Normalized spacings between zeros of Riemann zeta function follow normalized Maxwell-Boltzmann distribution

Through \textit{Planck} relation $\varepsilon =$ h$\nu $ normalized spacings between energy levels of oscillators are related to those between frequencies expressed as \textit{Gauss} clock calculator or \textit{Hensel} p$_{\mathrm{j}}$-adic numbers. Energy-level spacings are related to spacings between ``stationary states'' and through \textit{Euler} golden key to zeros of \textit{Riemann} zeta function. The latter are shown to follow normalized \textit{Maxwell-Boltzmann} (NMB) distribution function, \begin{equation} \rho_{\beta} = (8/\pi_{\beta}) [(2/\sqrt{\pi_{\beta}} )x_{\beta} ]^{2} e^{-[(2/\sqrt{\pi_{\beta}} )x_{\beta}]^{2}} \end{equation} , hence providing physical explanations of \textit{Montgomery-Odlyzko} law and \textit{Hilbert-Polya} conjecture.
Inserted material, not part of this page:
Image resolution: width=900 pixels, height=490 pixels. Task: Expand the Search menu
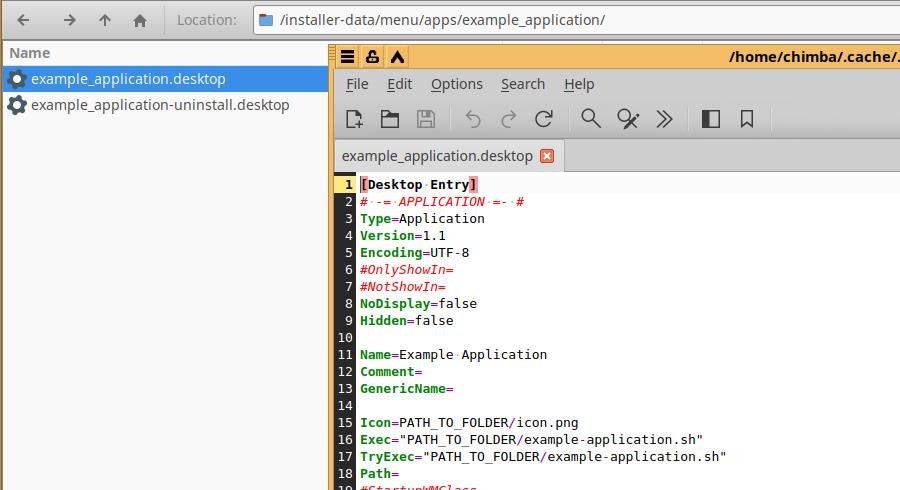[523, 84]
Position of the critical line is found to coincide with that of stationary states. Normalized spacing between eigenvalues of GUE of an \textit{Adele} space constructed by superposition of infinite NMB distribution functions will coincide with spacing of zeros of \textit{Riemann} zeta function according to the theory of noncommutative geometry of \textit{Connes}.